TASK TO CARRY OUT:
Write out all the data below exactly.

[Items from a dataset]
+-------+
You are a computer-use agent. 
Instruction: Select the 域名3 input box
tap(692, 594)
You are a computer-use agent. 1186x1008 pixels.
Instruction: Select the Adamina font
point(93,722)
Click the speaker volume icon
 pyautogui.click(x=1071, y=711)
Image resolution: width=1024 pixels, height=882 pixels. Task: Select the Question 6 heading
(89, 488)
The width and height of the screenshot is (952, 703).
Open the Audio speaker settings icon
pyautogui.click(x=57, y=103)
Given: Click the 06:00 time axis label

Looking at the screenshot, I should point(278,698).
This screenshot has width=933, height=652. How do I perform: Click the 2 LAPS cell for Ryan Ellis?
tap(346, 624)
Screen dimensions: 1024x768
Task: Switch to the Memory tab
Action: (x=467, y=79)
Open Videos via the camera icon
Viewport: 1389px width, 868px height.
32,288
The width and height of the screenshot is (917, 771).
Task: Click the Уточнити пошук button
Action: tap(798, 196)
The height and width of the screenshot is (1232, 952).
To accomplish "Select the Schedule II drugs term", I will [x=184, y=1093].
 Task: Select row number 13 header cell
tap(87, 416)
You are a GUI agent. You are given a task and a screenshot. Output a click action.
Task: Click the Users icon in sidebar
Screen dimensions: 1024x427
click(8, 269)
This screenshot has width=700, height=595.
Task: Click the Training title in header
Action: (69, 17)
+-------+
SOLUTION TO THE EXERCISE:
You are a computer-use agent. 
Instruction: Select the 域名3 input box
tap(692, 594)
You are a computer-use agent. 1186x1008 pixels.
Instruction: Select the Adamina font
point(93,722)
Click the speaker volume icon
 pyautogui.click(x=1071, y=711)
Image resolution: width=1024 pixels, height=882 pixels. Task: Select the Question 6 heading
(89, 488)
The width and height of the screenshot is (952, 703).
Open the Audio speaker settings icon
pyautogui.click(x=57, y=103)
Given: Click the 06:00 time axis label

Looking at the screenshot, I should point(278,698).
This screenshot has width=933, height=652. How do I perform: Click the 2 LAPS cell for Ryan Ellis?
tap(346, 624)
Screen dimensions: 1024x768
Task: Switch to the Memory tab
Action: (x=467, y=79)
Open Videos via the camera icon
Viewport: 1389px width, 868px height.
32,288
The width and height of the screenshot is (917, 771).
Task: Click the Уточнити пошук button
Action: tap(798, 196)
The height and width of the screenshot is (1232, 952).
To accomplish "Select the Schedule II drugs term", I will [x=184, y=1093].
 Task: Select row number 13 header cell
tap(87, 416)
You are a GUI agent. You are given a task and a screenshot. Output a click action.
Task: Click the Users icon in sidebar
Screen dimensions: 1024x427
click(8, 269)
This screenshot has width=700, height=595.
Task: Click the Training title in header
Action: (69, 17)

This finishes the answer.